Este é o quarto romance publicado por Carlos Ruiz Zafón. Assim como o livro, esta coluna não poderia ter outro título, afinal de contas, Marina está por trás de tudo o que acontece, assume o papel de protagonista no sentido mais amplo que essa palavra possa ter. É ela quem faz a estória se mover.

Em nota introdutória à edição, Zafón fala que seus quatro primeiros romances foram publicados como obras infanto-juvenis. Mas não se deixe afastar de Marina por isso. Esqueça qualquer estereotipo sobre esses livros, Marina não se encaixa em nenhum deles. Tudo é permeado por um “q” de mistério, e a verdade é surpreendente.

Nessa mesma nota, Zafón diz que tinha a esperança “de que [esses romances] tivessem apelo para gente de todas as idades” (p. 5). Em minha opinião, com Marina, o objetivo foi alcançado: é um livro que fala a todos. E, apesar das quase 200 páginas, é devorado com rapidez. A estória prende o leitor de uma forma que não é possível parar, porque, se não soubermos o que aconteceu, não deixaremos de pensar no assunto.

Narrada por Óscar Drai, a trama se passa em Barcelona, na época em que ele tinha 15 anos e estudava em um internato, de onde costumava fugir todos os dias, após as aulas, para explorar a cidade.

É graças a essas saídas que Óscar conhece Marina. Um dia, o jovem topa com um antigo casarão que o encanta. O imóvel parece abandonado, mas uma música toca em seu interior e leva Óscar a entrar. Porém, ele se assusta ao ver alguém aproximar-se e foge, só parando de correr quando chega ao internato. É então que percebe que tem um relógio de bolso nas mãos.

Ao voltar ao casarão para devolvê-lo, fica amigo de Marina e de seu pai, Germán. Também neste dia, a menina diz a Óscar que o pai está muito doente. Isso moverá parte da trama. Marina também pergunta ao garoto se ele gosta de mistérios, e sua resposta afirmativa moverá a outra parte.

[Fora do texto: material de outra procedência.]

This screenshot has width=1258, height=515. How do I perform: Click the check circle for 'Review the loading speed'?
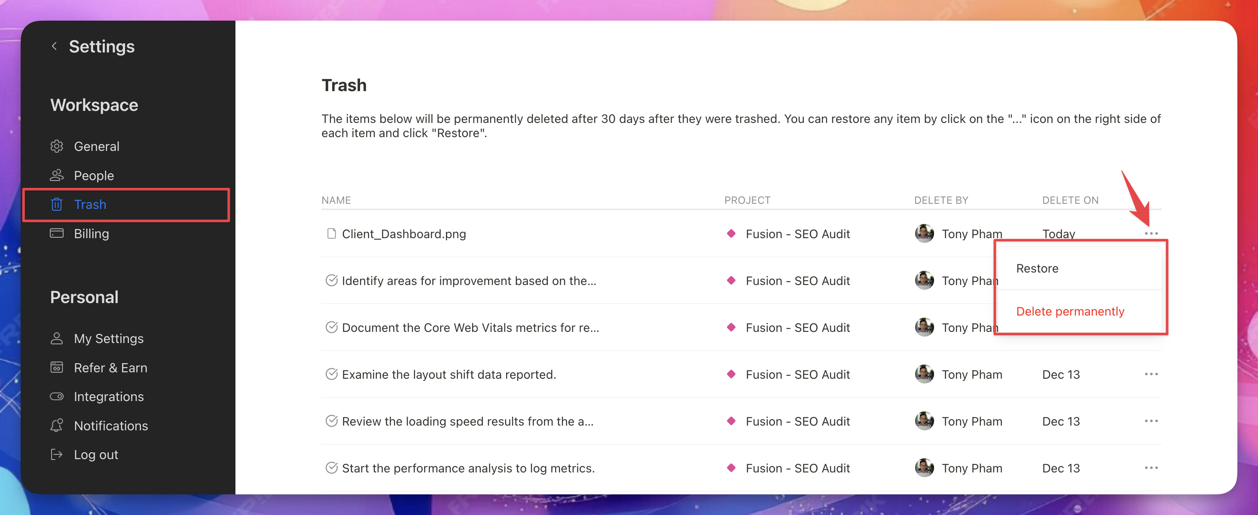click(332, 421)
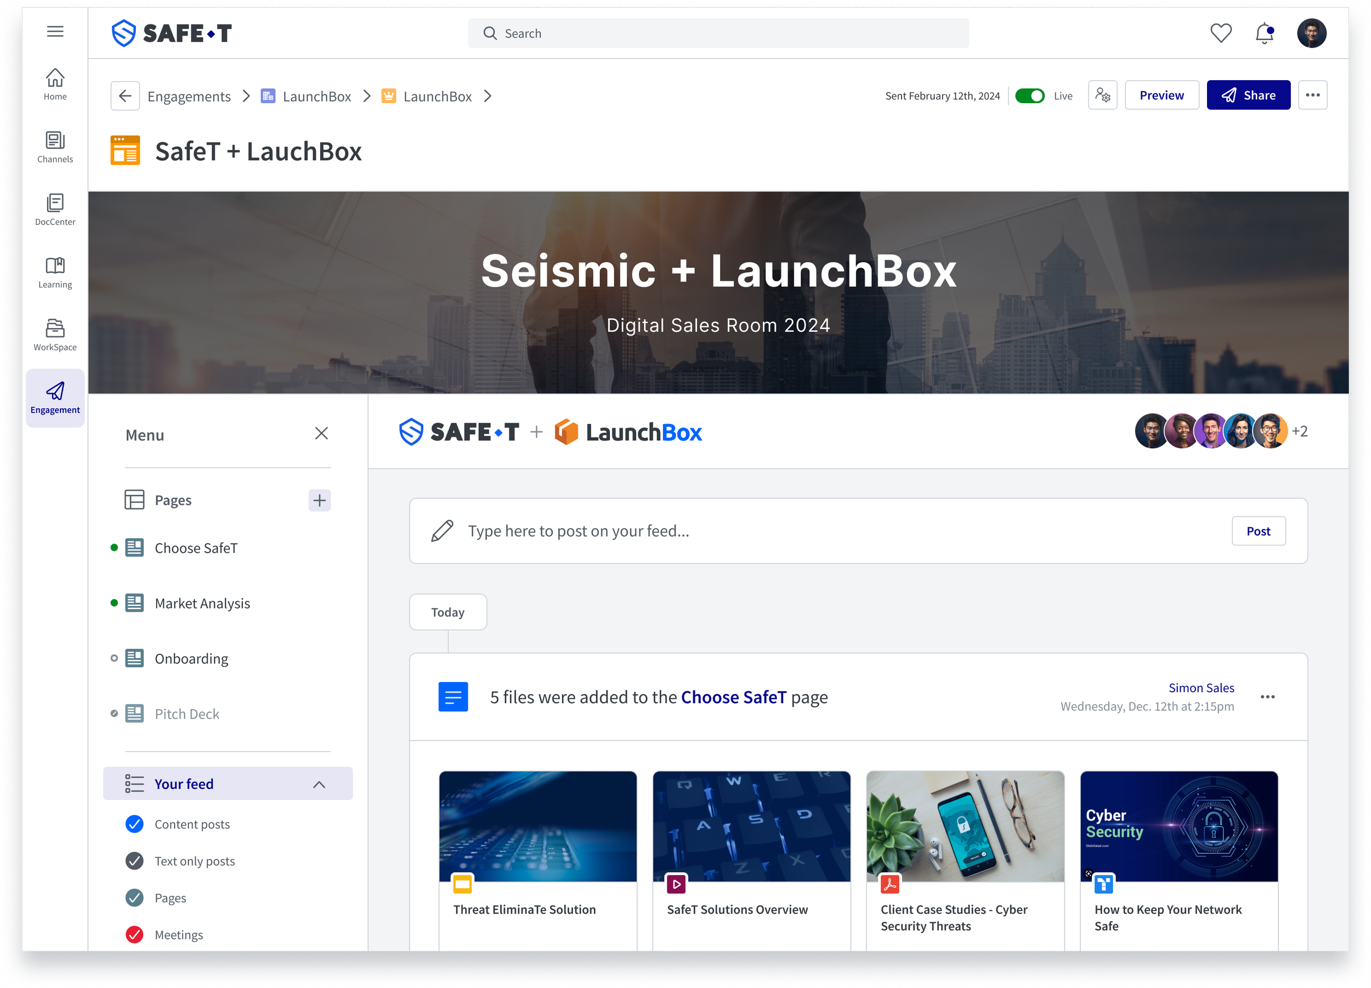Add a new page with plus icon
The height and width of the screenshot is (988, 1371).
coord(319,500)

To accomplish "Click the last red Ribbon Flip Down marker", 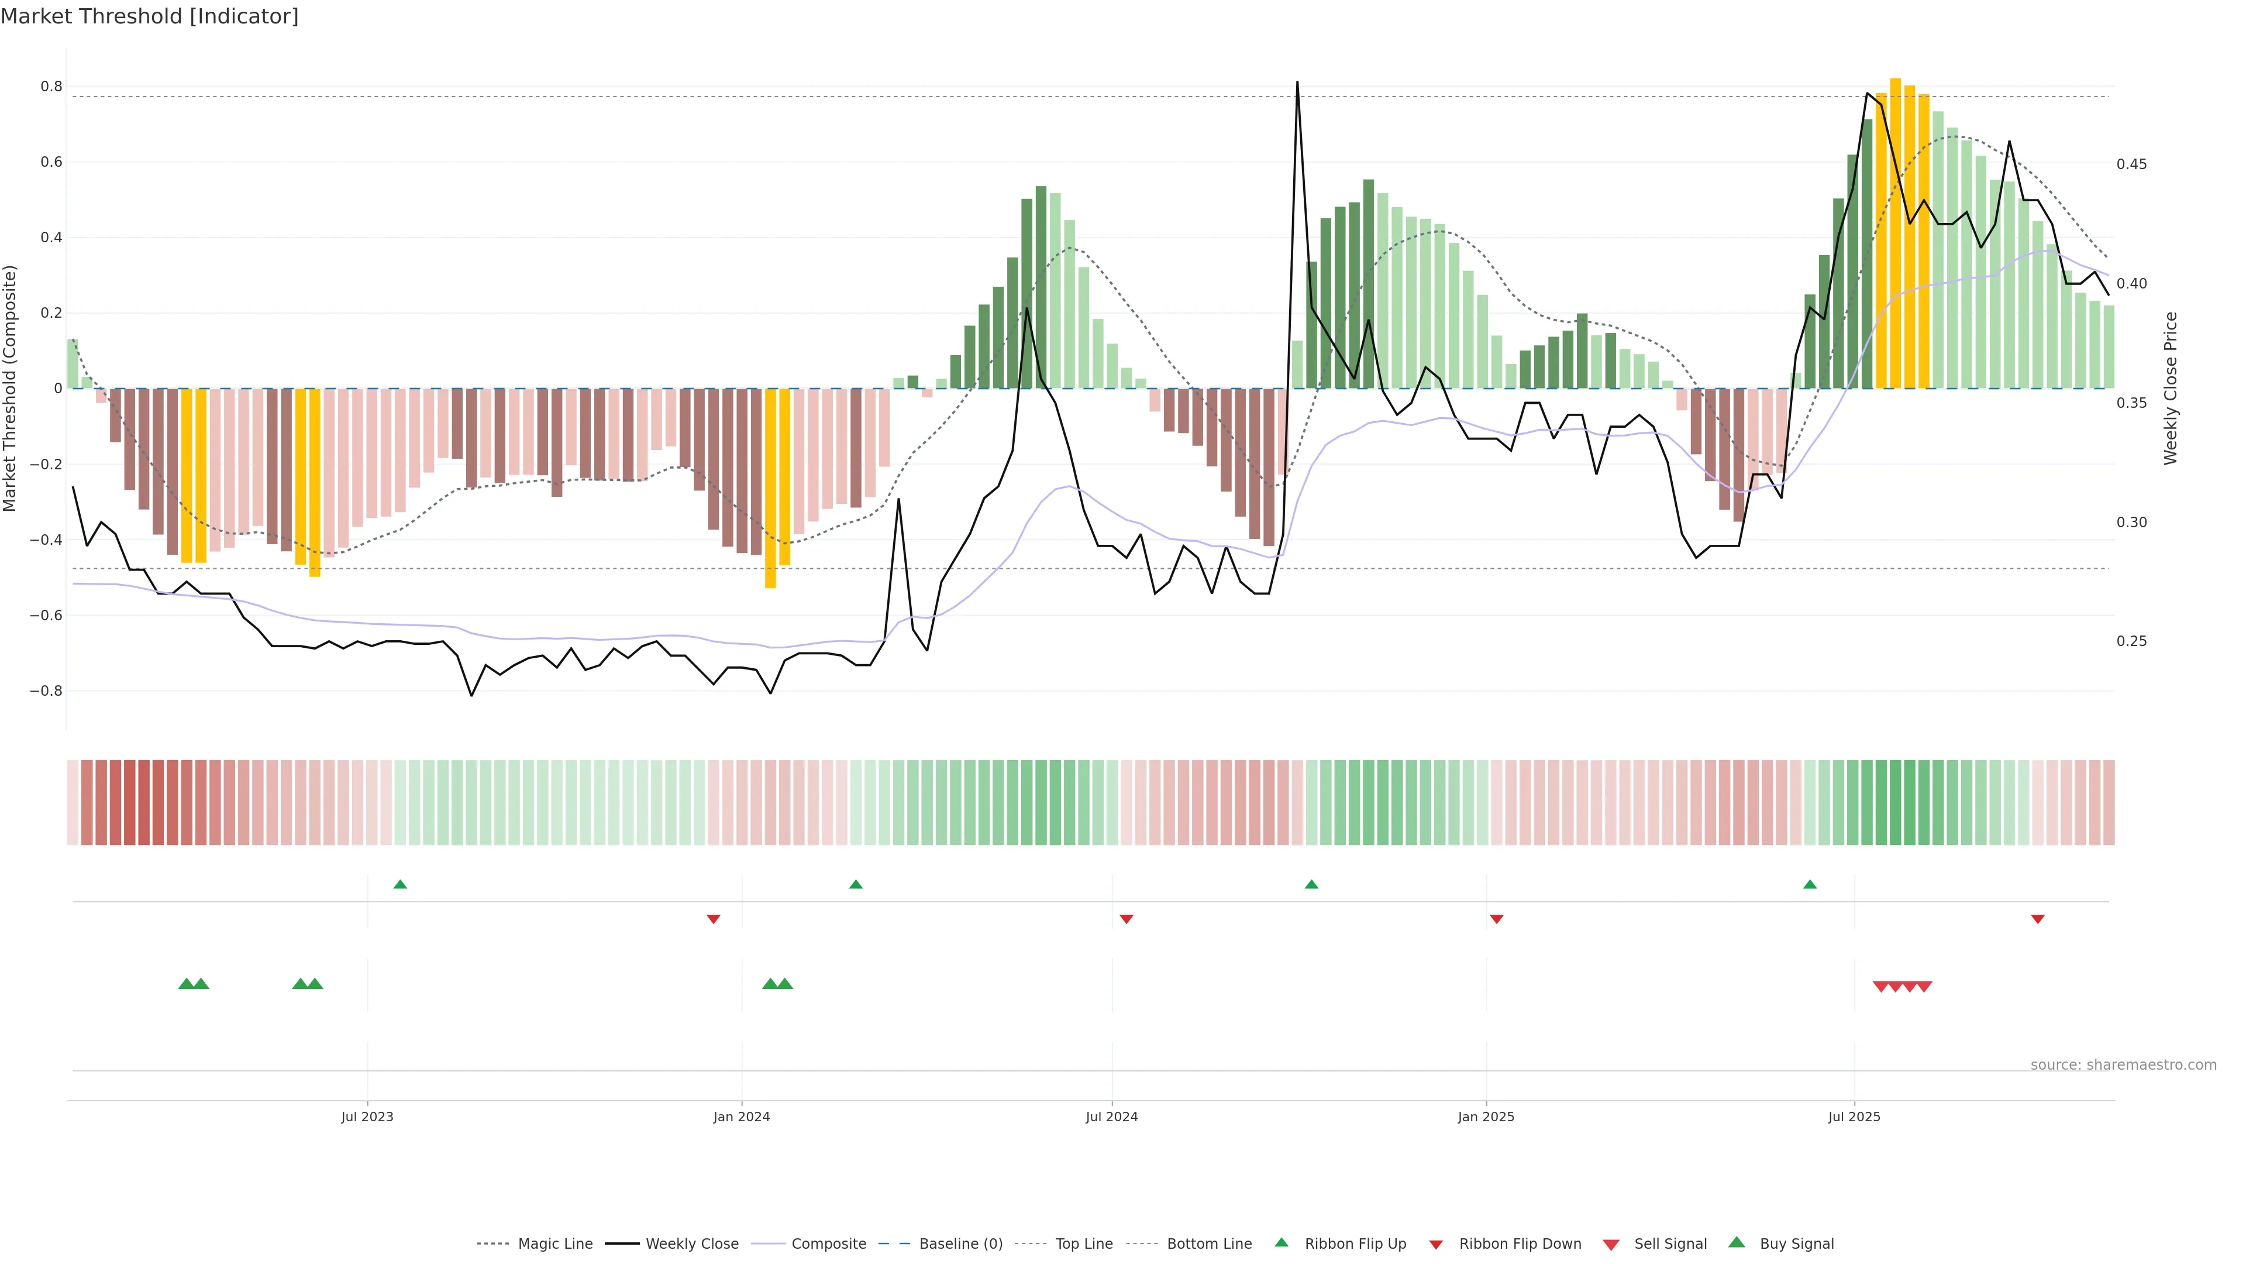I will 2038,919.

Marina leva Óscar até um cemitério muito escondido, aonde poucos sabem chegar. Lá, eles observam uma mulher misteriosa depositar uma única flor em um túmulo apenas identificado por um símbolo desconhecido. Depois, seguem-na pelas ruas de Barcelona até a perderem em uma viela com construções abandonadas. E, em uma delas, veem o símbolo novamente.

A partir de então, coisas esquisitas – e até mesmo assustadoras – acontecerão, e Óscar e Marina se verão envolvidos em algo muito perigoso. Quem é essa mulher, e o que significa aquele símbolo?

Já falei várias vezes sobre a importância de reler os livros. Com Marina, essa experiência é um pouco diferente. Como disse antes, há uma verdade surpreendente. E sabendo dela, ao reler a obra, diversas passagens adquirem novos significados.

 

Referência:

ZAFÓN, Carlos Ruiz. Marina. Tradução de Eliana Aguiar. 1ed. Rio de Janeiro: Objetiva, 2011. 192p.